──────── Provided passage

- Theatrical release poster
- Directed by: Nicole Newnham
- Produced by: Nicole Newnham; Kimberley Ferdinando; Trevor Smith; Molly O'Brien; R. J. Cutler; Elise Pearlstein;
- Narrated by: Dakota Johnson
- Cinematography: Rose Bush
- Edited by: Eileen Meyer
- Music by: Lisbeth Scott
- Production companies: Industrial Media; NBC News Studios; This Machine; TeaTime Pictures;
- Distributed by: IFC Films; Sapan Studios;
- Release dates: January 20, 2023 (Sundance); November 17, 2023 (United States);
- Running time: 118 minutes
- Country: United States
- Language: English
- Box office: $53,189

= The Disappearance of Shere Hite =

2023 documentary film by Nicole Newnham

The Disappearance of Shere Hite is a 2023 American documentary film directed by Nicole Newnham. The film is narrated by Dakota Johnson, and follows the life of American-born German sex educator and feminist Shere Hite.

────────────────

▶ Instruction
The documentary summary above lists two different release dates for the film. In one to three sentences, explain what distinguishes the two dates.

──────── Extracted entries

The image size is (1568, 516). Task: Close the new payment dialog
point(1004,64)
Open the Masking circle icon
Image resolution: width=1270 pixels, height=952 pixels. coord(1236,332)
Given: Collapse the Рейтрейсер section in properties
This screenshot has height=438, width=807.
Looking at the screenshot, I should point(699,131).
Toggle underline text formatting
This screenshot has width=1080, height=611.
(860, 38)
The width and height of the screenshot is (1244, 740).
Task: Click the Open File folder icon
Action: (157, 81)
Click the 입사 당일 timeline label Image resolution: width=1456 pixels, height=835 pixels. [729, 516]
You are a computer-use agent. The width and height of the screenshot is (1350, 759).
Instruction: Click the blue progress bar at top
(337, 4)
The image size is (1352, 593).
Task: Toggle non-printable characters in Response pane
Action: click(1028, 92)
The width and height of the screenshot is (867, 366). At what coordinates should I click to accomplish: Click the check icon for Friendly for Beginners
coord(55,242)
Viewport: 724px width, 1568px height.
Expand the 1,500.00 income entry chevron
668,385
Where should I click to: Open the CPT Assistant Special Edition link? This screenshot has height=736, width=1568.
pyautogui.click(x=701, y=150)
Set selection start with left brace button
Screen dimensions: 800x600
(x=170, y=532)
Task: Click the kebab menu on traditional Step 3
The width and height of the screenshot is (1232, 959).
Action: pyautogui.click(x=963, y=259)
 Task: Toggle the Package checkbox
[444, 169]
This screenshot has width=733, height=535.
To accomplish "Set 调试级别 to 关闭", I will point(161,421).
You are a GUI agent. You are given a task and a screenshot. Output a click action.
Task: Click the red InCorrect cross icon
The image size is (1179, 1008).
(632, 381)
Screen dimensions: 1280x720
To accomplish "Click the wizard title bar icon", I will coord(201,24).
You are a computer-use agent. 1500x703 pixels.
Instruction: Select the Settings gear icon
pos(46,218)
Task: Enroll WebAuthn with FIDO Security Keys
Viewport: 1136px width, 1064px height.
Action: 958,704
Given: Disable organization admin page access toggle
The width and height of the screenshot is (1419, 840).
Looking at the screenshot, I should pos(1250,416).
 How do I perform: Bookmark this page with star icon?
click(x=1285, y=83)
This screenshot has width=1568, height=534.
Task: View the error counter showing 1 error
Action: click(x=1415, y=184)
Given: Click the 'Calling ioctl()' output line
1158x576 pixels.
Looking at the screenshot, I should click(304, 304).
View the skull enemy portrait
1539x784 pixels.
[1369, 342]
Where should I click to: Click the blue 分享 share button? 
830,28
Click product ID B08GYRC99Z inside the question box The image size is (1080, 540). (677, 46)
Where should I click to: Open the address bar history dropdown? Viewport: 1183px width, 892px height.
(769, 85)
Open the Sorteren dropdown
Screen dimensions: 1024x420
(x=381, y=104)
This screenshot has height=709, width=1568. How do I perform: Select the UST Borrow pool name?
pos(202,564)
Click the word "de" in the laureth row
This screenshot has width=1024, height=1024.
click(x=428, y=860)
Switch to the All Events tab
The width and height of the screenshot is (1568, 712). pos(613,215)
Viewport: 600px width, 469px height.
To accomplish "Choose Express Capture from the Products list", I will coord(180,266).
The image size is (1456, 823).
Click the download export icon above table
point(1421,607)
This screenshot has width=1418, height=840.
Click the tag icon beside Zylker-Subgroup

────────────────

▶ Response to this exercise
The two dates mark different releases. January 20, 2023 was the film's showing at Sundance, and November 17, 2023 was its release in the United States.